#### Problem to solve:
Only the text of the records belongs in the answer, copied exactly and without pictures.

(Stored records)

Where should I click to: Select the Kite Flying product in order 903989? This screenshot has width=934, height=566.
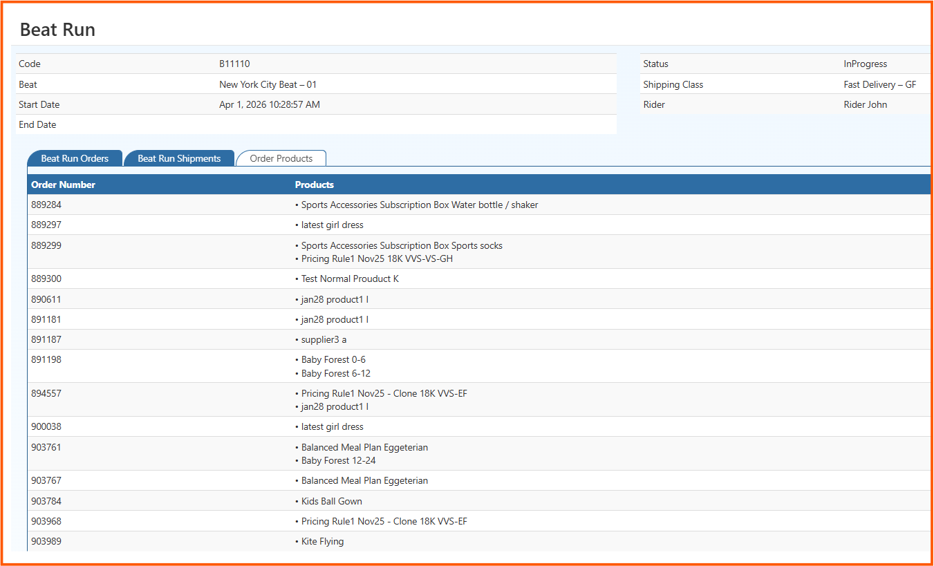click(x=322, y=541)
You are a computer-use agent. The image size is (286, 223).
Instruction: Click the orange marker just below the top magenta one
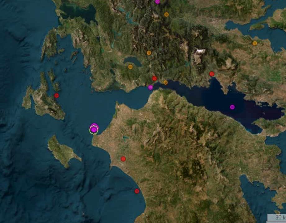pyautogui.click(x=166, y=15)
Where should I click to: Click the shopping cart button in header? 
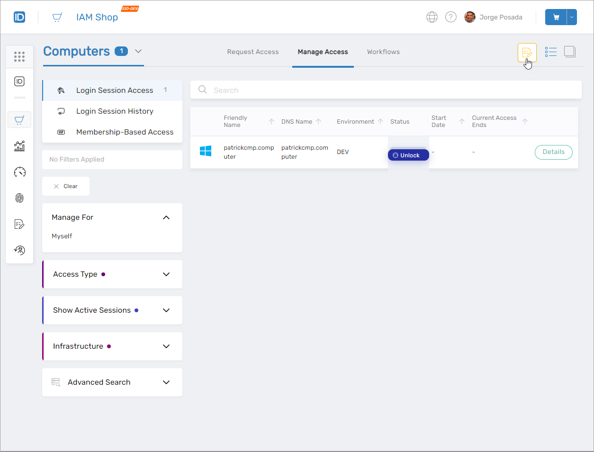point(556,17)
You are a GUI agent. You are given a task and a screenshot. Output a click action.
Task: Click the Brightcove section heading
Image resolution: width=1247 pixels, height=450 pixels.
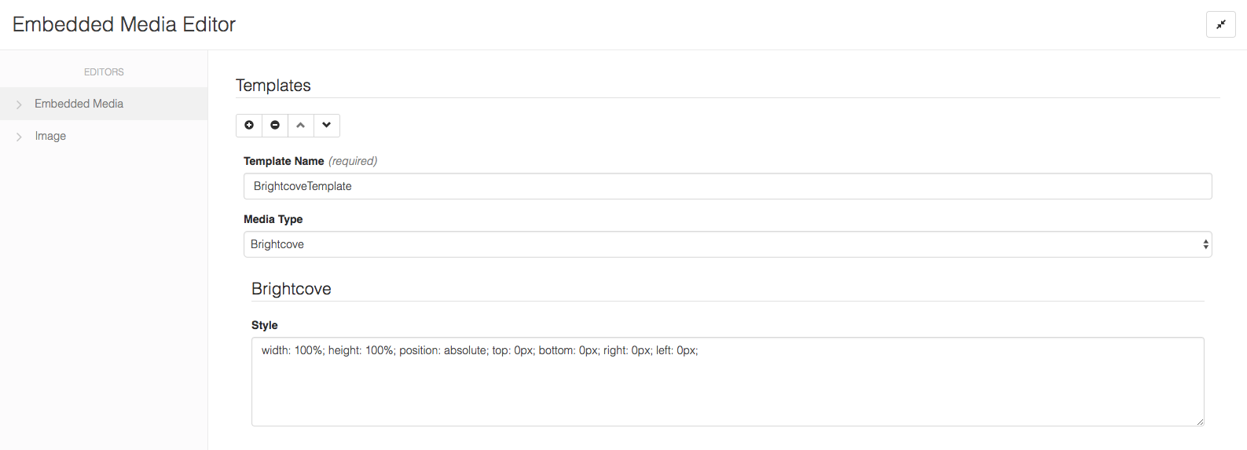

#### Task response:
Where should I click to: Select the Kite Flying product in order 903989? This screenshot has width=934, height=566.
click(x=322, y=541)
You are a computer-use agent. The image size is (286, 223).
Instruction: Click the orange marker just below the top magenta one
pyautogui.click(x=166, y=15)
Where should I click to: Click the shopping cart button in header? 
point(556,17)
You are a GUI agent. You are given a task and a screenshot. Output a click action.
Task: Click the Brightcove section heading
Image resolution: width=1247 pixels, height=450 pixels.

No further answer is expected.